At the time, he held the position of assistant administrator of the station's music department. To him we owed the orchestra of thirty Latin American musicians, among them Remo Bolognini, Osvaldo Mazzucchi, Domingo Guido, Rafael Galindo, Joe Biviano, Joe Kahn, besides the entire staff of "El tango romántico" and, of course, Hugo Mariani in the orchestra direction and myself in the instrumental arrangements.
A day or two after Gardel's first program, we met an old Argentine friend, Mr. Vicente Piazzolla, father of Astor, the remarkable bandoneonist and composer, who recapitulated his impressions of the program by saying to me:
-You have brought a piece of Buenos Aires to Northern lands; it is as if the Rio de la Plata flowed into New York Bay....
The enormous success of Gardel's presentations and the criollo flavor of his programs were due, to a great extent, to Francisco Vagnoni. It was imperative that we treated this man with all the deference; which was not difficult at all, given his pleasant personality.
Notes
Francisco (Frank) Vagnoni is a bit of a mystery. On September 23, 1925, Vagnoni (a violinist) arrived in New York from Uruguay in the company of Abraham Thevenet (pianist) and Doroteo Andrada (violinist). In his immigration papers he declared that he had been to New York in 1921, but we found no record of that entry (did he come via Tampa?). Thevenet and others in the group used Mariani as reference.
We speculate they were summoned by Mariani to record with his Orquesta Típica for Gennet Records.
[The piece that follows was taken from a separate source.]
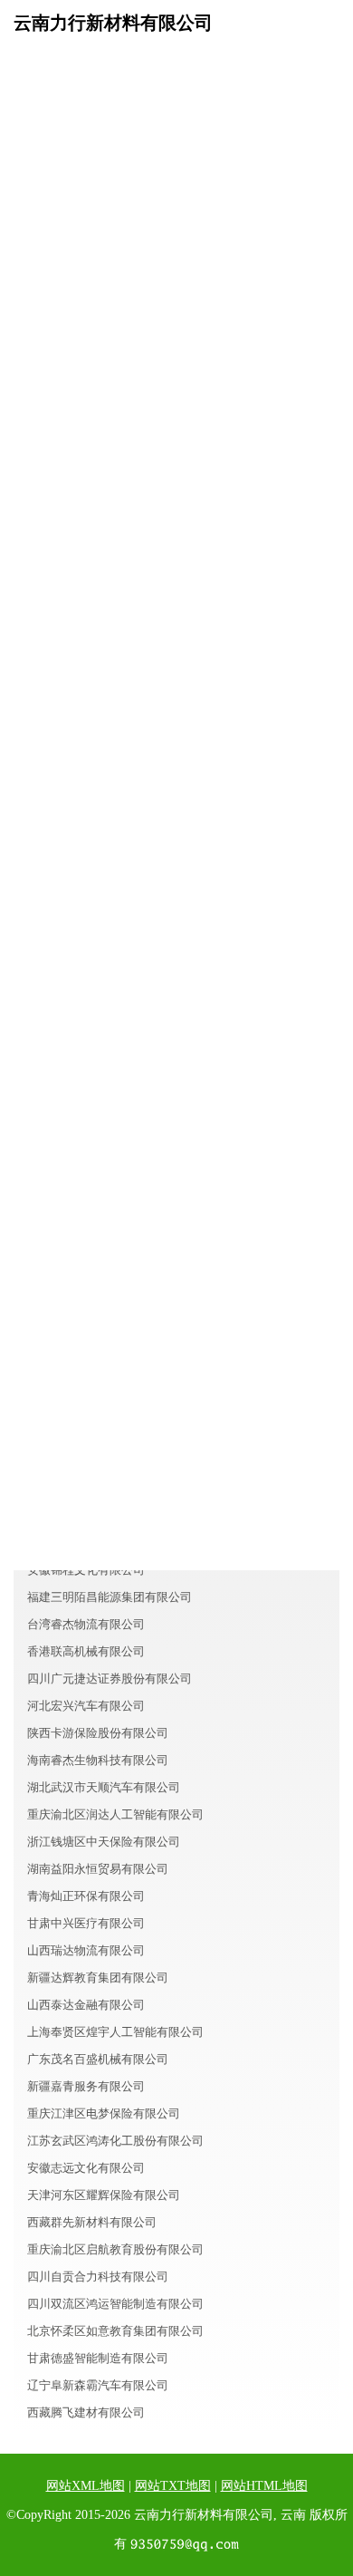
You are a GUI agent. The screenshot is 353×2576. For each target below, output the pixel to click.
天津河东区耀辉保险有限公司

There were not that many opportunities for recording Tango after 1926, so Mariani went to work for Radio. He became one of the top orchestra directors in the roster of NBC, and starting in early 1927 he appeared many times on the Blue Network (WEAF, WJZ and others). A few months after Mariani's first public performance on radio, and for a couple of years, Frank Vagnoni was conducting for NBC too. Since 1929 Victor and NBC were part of the Radio Corporation of America (RCA), the airwaves had become the dominant medium for music distribution. The evidence points to a solid relationship between Mariani and Vagnoni, but we do not know who was working for who or when. The fact that Tucci dedicates an entire chapter of his memoir to Vagnoni seems to indicate that Vagnoni was the bigger fish, and that he brought Tucci to lead the orchestra that played on movies and recorded with Gardel with Mariani's blessing. Vagnoni went on to work for NBC and ABC and was an executive of some prominance for more than 20 years, but he is never mentioned among the musicians that played with Gardel.
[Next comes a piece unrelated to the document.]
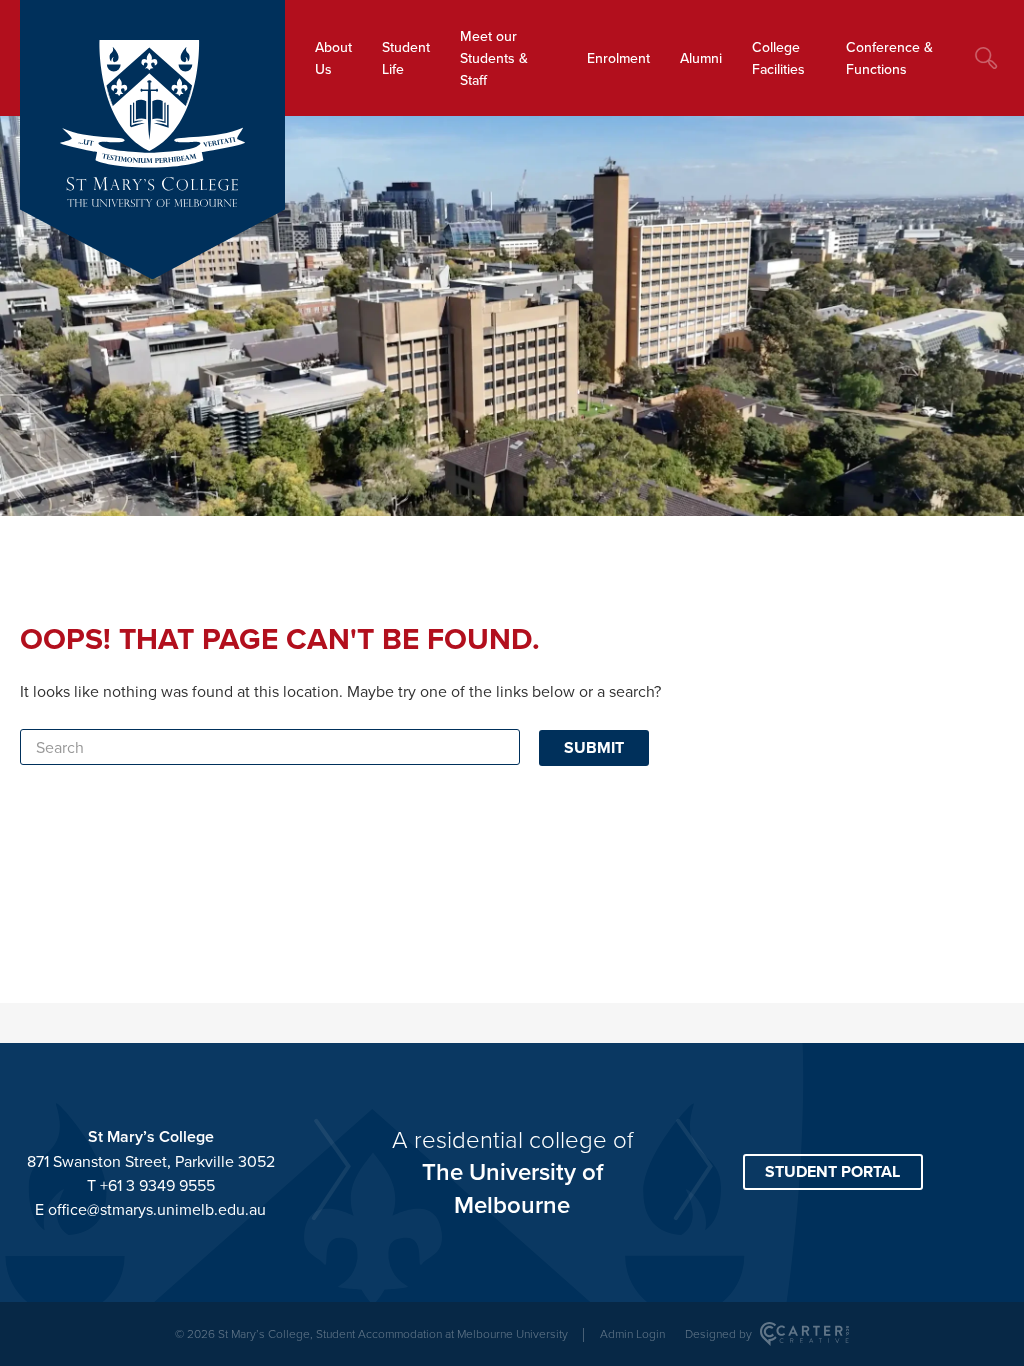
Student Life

Tucci names the musicians he directed in the 13 Gardel recordings he directed, two in August 1934, the rest in March 1935. Remo Bolognini was there of course, in the company of Joseph Kahn, Osvaldo Mazzuchi and Rafael Galindo, all men of the New York Philharmonic under Arturo Toscanini. Mazzuchi, a cellist, was from Uruguay, and was in New York since at least 1919, and in the New York Philharmonic since 1925. Galindo, a violinist, was from Mexico, the son of a notable cellist. He was educated in France and came to New York from Madrid in 1927.
In 1926, at 18 years of age, Joe Biviano was discovered by an NBC executive playing the accordion in the Staten Island Ferry. He was the go-to accordion player at NBC for years, and we think he played with Mariani since 1928.
Tucci does not mention violinist Horacio Zito, listed by the DAHR in a handful of iconic Gardel recordings like Volver. Zito, also from Uruguay and a friend of Mariani, was in New York since 1928, and recorded for Brunswick in 1931/1932. When Gardel arrived in New York, Zito's Poema Orchestra was playing regularly at a Thé Dansant in the Empire Room of the Waldorf Astoria Hotel (as did the orchestras of Xavier Cugat and Enric Madriguera, while Ramón and Rosita danced). One open question is whether Zito's Orchestra was really Mariani's old Típica.